Unificando a España con el Corredor Mediterráneo

19 de octubre de 2017

18 de octubre de 2017 — Más de 1.500 empresarios y representantes de la sociedad civil se reunieron el 3 de octubre en Madrid, para presionar al gobierno central para que asigne los recursos necesarios para construir el Corredor Mediterráneo, y hacerlo bien, no a bajo coste. El proyecto está en el papel desde 1990, y se trata de una doble ferrovía de alta velocidad, con vías de tren separadas para pasajeros y para el transporte de mercancías respectivamente, que iría desde la frontera con Francia, bajando al sur hasta el puerto de Algeciras en el Estrecho de Gibraltar, pasando a lo largo del trayecto por Barcelona, Valencia, Alicante, Murcia, y Málaga. El foro de Madrid fue la culminación de cuatro encuentros anteriores a fin de organizar para el proyecto ferroviario.

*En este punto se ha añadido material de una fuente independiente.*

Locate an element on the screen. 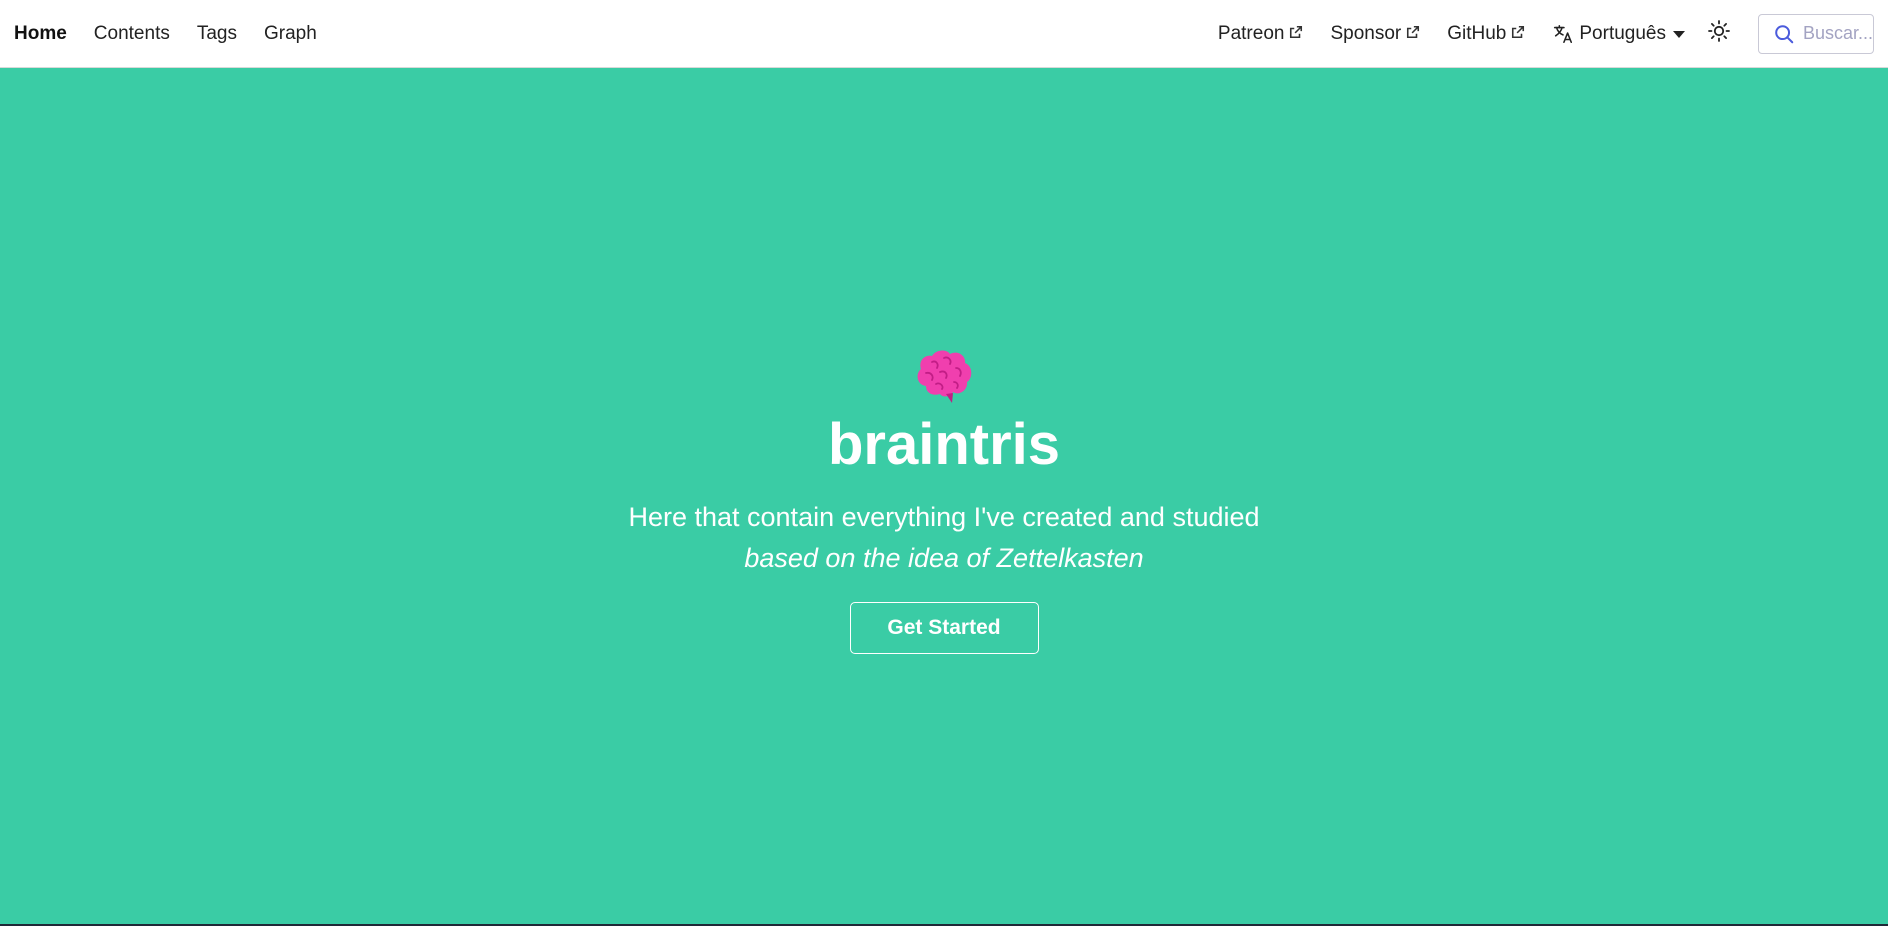 The width and height of the screenshot is (1888, 926). language-label: Português is located at coordinates (1622, 33).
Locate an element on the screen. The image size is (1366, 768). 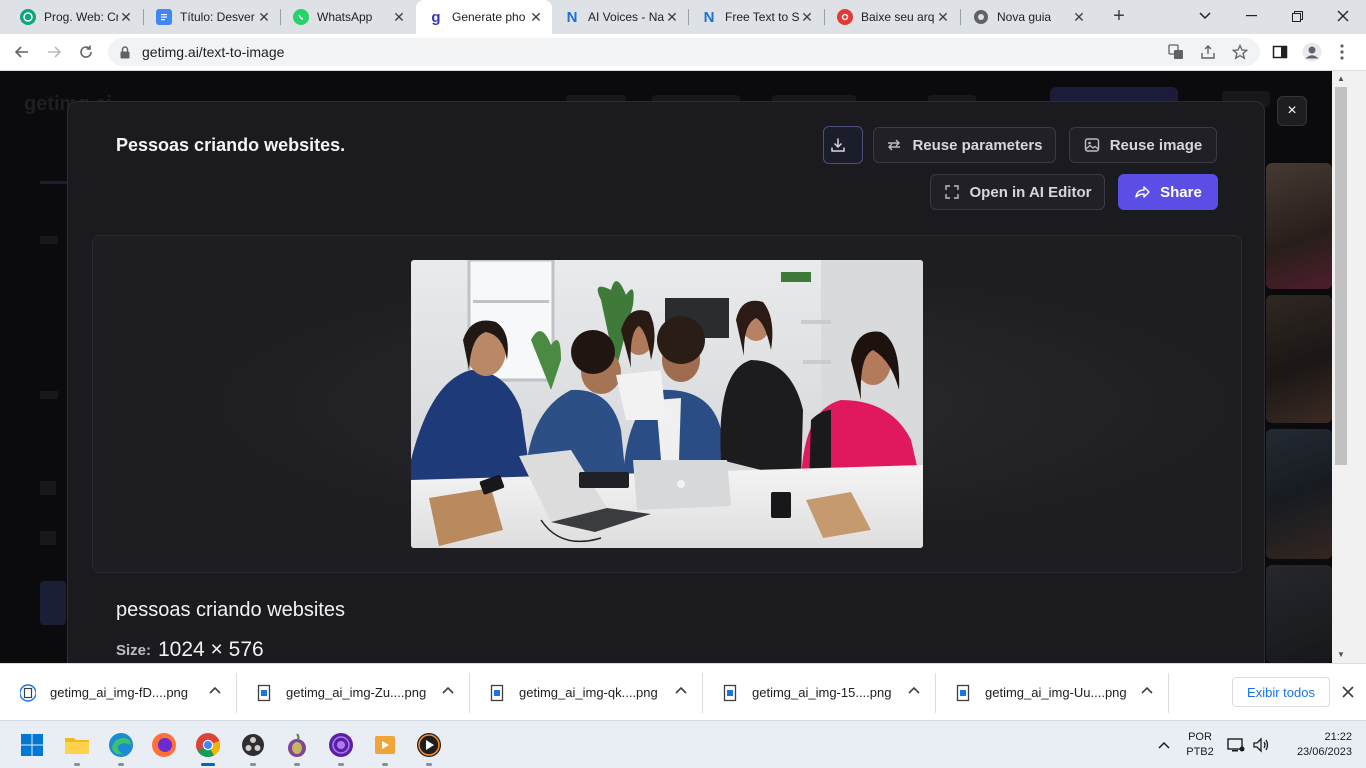
tab-titulo: Título: Desver ✕ is located at coordinates (212, 17).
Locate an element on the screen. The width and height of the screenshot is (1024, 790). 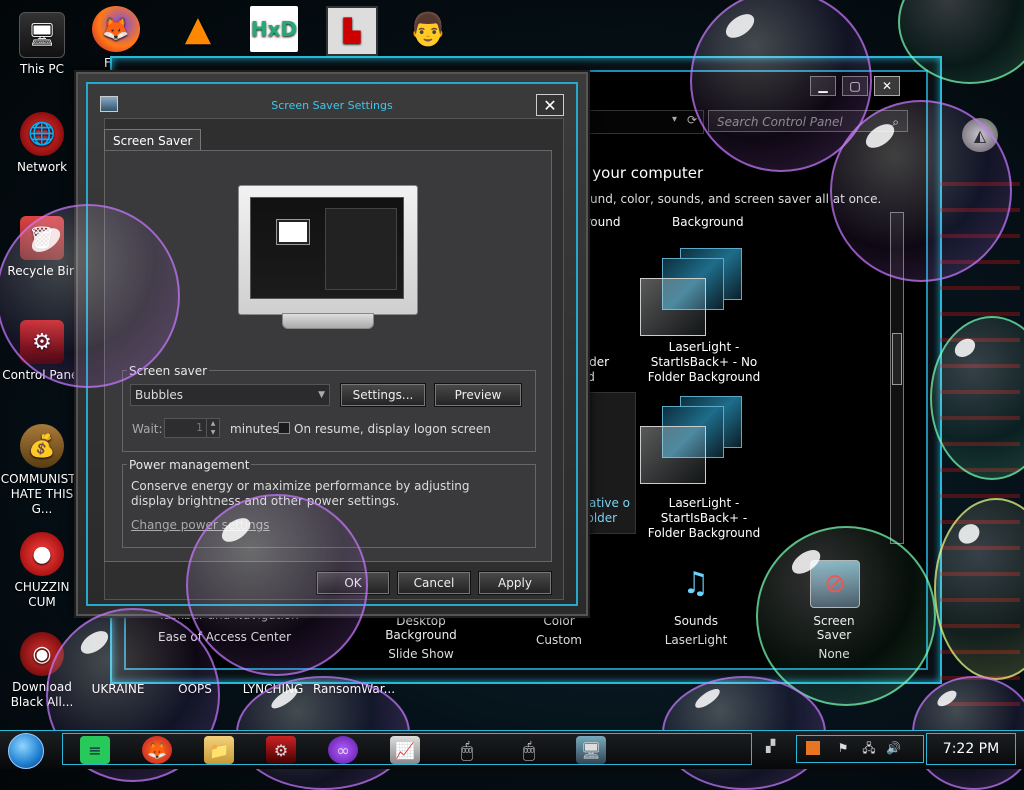
preview-button: Preview is located at coordinates (478, 395).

Fueron dos acontecimientos los que dieron forma al acto. Uno, la crisis separatista catalana, la cual muchos reconocieron como “protagonista indirecto” presente en las discusiones. El Ministro de Fomento, Iñigo de la Serna, contó a las personas ahí reunidas que el corredor es “un proyecto que junta y une el interés general, que sirve para construir y mantener España, y lograr mayor cohesión social, en un momento tan trascendental como el que está atravesando ahora España, cuando algunos han decidido poner en riesgo la unidad del país y terminar con la soberanía nacional”. De la Serna prometió a los ahí reunidos que el gobierno mantendrá su compromiso para financiar todos los tramos del ferrocarril.

Valencia es la ciudad mediterránea designada para ser el principal puerto de entrada para la Nueva Ruta de la Seda marítima del siglo 21 en España, y ha sido la Asociación Valenciana de Empresarios la que ha estado liderando la organización del corredor (lleva incluso desde 2016, a través de su página sobre el CM, presionando para acelerar las obras de construcción del corredor).

El otro acontecimiento que dirigió la reunión, aunque no se informó que se haya debatido, fue la gran Iniciativa de la Franja y la Ruta, en la cual España se comprometió oficialmente a participar, en el Foro de la Franja y la Ruta para la Cooperación Internacional que se llevó a cabo en Pekín, el pasado mes de mayo. La alternativa ofrecida al participar en ese desarrollo global ha estimulado a líderes políticos regionales y asociaciones empresariales, a intensificar su presión sobre el gobierno central para priorizar la construcción de los proyectos de infraestructura que llevan tiempo estancados.

Cuando se complete en 2025, que es cuando se tiene proyectado su conclusión, el tiempo de viaje desde un punto del país a otro, que conecta actividades industriales clave, se reducirá a la mitad. Cuando esté conectado al corredor también inconcluso Cantábrico-Mediterráneo en el noroeste, el cual el gobierno central también está siendo presionado para hacer que avance, los puertos mediterráneos de Valencia, Sagunto y Castellón tendrán una conexión ferroviaria directa de alta velocidad al centro logístico de Zaragoza en el interior, y desde ahí a los puertos de Bilbao, Pasajes y Santander en el Golfo de Vizcaya, en el norte. Esto acortará el tiempo de transporte desde Valencia a Bilbao en un 61%, de nueve a tres horas y media. Téngase en cuenta que el gigante chino de transporte marítimo, COSCO, adquirió recientemente la mayoría de la participación de la compañía que dirige ambos puertos.